━━ RECORDS FOR PROCESSING

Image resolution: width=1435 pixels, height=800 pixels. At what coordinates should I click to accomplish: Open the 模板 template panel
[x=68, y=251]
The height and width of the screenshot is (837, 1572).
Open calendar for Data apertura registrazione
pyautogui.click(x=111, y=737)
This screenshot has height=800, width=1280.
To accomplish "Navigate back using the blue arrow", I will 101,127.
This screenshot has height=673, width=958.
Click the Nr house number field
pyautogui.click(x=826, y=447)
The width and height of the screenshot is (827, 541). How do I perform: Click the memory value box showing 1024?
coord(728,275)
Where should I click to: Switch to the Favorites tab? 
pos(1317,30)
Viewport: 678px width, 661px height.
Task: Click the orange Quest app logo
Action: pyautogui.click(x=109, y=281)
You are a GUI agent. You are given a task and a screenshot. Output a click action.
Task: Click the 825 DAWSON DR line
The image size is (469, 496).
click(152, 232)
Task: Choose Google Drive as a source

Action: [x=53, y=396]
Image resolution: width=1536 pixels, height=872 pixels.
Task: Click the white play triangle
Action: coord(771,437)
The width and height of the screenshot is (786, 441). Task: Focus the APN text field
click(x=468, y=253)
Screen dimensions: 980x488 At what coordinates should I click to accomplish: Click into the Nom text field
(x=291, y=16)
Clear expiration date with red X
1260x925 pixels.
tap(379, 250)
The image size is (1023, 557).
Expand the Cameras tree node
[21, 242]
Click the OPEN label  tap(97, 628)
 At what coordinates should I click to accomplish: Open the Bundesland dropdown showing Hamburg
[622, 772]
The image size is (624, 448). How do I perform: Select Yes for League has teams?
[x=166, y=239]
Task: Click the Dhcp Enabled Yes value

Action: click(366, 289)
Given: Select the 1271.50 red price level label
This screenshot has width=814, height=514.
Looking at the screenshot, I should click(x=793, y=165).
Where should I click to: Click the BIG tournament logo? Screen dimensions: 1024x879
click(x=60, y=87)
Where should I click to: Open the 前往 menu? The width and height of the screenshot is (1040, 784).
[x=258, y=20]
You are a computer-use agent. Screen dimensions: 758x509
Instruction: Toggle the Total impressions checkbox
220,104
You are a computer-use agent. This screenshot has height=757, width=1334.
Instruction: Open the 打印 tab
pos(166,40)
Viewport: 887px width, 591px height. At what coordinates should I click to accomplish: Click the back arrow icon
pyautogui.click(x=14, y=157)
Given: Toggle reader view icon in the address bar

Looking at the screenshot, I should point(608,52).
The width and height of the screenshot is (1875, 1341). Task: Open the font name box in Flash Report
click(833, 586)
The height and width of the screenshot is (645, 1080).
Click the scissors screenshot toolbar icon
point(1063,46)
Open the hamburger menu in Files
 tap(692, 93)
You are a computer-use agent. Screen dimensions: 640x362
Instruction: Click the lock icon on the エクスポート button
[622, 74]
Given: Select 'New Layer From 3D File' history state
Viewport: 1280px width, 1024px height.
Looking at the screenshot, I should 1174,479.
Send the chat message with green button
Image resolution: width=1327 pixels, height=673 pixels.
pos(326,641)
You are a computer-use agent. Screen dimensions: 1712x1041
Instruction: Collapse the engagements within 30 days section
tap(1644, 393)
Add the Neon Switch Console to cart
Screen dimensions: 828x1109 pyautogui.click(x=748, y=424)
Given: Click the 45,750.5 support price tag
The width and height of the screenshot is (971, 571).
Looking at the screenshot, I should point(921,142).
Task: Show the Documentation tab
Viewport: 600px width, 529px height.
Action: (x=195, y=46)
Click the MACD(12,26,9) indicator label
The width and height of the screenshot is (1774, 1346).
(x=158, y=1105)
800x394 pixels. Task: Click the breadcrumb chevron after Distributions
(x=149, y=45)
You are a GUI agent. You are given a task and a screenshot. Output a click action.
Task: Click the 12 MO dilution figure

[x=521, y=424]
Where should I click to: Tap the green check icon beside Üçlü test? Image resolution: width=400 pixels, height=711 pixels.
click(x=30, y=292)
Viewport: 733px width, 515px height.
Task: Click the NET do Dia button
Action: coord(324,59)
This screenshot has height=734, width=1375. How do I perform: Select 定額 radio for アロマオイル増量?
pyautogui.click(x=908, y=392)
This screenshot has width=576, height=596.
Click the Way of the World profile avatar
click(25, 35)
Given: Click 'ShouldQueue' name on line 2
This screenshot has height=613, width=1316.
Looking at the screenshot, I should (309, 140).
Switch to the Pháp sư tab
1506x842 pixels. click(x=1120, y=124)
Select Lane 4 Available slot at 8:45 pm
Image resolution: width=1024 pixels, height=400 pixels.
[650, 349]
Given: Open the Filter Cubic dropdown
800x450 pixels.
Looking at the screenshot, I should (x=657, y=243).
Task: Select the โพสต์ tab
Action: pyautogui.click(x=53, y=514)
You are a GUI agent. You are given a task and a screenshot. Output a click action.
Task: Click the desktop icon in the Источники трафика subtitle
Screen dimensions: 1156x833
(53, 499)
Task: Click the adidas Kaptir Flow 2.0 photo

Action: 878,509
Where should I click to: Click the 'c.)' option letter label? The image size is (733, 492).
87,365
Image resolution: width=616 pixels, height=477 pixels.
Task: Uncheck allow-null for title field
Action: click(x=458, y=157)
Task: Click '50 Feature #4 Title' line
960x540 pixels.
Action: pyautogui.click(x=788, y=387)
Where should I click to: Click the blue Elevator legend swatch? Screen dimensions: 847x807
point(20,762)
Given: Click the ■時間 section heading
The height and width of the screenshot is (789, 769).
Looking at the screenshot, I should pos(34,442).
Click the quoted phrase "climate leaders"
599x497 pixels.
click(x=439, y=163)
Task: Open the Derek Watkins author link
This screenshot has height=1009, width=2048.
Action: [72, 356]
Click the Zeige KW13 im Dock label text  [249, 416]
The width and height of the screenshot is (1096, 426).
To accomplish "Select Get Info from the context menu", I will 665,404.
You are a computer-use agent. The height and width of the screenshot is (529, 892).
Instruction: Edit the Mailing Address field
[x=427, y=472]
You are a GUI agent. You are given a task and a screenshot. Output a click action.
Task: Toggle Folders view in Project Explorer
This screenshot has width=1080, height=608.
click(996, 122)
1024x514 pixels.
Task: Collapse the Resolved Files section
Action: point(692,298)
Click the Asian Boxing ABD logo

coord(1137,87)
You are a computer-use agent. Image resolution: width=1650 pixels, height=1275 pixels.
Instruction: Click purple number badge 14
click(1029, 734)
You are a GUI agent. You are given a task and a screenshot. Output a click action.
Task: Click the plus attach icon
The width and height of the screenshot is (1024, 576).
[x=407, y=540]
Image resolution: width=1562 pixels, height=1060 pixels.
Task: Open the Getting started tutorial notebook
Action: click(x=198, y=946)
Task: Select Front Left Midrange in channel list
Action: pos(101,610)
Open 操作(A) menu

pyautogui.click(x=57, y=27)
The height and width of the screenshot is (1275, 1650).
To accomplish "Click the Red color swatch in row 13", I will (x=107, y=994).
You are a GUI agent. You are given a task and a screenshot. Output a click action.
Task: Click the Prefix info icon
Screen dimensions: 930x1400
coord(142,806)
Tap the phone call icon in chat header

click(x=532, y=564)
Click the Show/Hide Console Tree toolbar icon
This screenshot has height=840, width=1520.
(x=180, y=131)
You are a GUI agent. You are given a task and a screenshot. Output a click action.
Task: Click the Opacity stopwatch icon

━━━━

» **YOUR INSTRUCTIONS**
The lines to return are those in the entries above that include "will".

» **EXERCISE RESPONSE**
To accomplish "Navigate back using the blue arrow", I will 101,127.
To accomplish "Select Get Info from the context menu", I will 665,404.
To accomplish "Click the Red color swatch in row 13", I will (x=107, y=994).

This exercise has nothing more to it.